About this exercise: In the records below, find the line that contains "[Add to wishlist] (159, 559)" and the line that contains "[Search] (176, 61)", then retype exactly those two lines and every line between them.

Stored records:
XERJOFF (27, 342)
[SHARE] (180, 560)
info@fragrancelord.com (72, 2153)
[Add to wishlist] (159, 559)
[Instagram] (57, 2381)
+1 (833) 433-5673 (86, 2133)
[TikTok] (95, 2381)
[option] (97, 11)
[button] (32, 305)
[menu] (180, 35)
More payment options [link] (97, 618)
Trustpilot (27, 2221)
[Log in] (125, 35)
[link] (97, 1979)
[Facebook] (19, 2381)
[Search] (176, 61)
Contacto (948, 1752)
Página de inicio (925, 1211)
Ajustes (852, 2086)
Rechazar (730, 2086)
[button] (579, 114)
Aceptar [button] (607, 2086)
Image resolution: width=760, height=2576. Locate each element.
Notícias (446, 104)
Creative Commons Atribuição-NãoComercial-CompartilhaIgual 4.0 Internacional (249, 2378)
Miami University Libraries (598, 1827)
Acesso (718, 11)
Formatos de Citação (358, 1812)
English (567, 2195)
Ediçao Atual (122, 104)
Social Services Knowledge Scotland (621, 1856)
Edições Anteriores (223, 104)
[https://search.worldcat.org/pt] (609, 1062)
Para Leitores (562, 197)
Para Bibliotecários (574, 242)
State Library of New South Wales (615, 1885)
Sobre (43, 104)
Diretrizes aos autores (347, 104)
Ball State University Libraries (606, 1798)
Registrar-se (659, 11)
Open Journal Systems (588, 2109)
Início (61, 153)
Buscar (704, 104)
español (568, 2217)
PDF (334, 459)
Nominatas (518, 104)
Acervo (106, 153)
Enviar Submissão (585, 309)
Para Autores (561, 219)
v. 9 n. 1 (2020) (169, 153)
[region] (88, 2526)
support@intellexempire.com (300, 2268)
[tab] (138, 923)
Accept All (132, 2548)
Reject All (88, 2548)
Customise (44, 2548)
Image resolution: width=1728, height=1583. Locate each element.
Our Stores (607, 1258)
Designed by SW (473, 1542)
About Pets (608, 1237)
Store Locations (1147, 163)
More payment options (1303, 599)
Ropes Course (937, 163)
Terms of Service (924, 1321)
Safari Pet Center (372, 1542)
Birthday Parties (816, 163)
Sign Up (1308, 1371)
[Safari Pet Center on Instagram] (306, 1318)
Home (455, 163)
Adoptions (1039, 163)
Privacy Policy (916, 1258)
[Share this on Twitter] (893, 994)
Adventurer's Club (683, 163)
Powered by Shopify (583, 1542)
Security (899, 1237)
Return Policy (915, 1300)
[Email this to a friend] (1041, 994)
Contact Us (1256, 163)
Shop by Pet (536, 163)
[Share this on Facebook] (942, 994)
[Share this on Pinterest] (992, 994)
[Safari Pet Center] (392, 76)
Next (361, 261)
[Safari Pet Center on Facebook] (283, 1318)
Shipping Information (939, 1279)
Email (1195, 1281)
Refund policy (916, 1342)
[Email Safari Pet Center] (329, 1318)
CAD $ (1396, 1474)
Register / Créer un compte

Solution for this exercise:
[Add to wishlist] (159, 559)
[Instagram] (57, 2381)
+1 (833) 433-5673 (86, 2133)
[TikTok] (95, 2381)
[option] (97, 11)
[button] (32, 305)
[menu] (180, 35)
More payment options [link] (97, 618)
Trustpilot (27, 2221)
[Log in] (125, 35)
[link] (97, 1979)
[Facebook] (19, 2381)
[Search] (176, 61)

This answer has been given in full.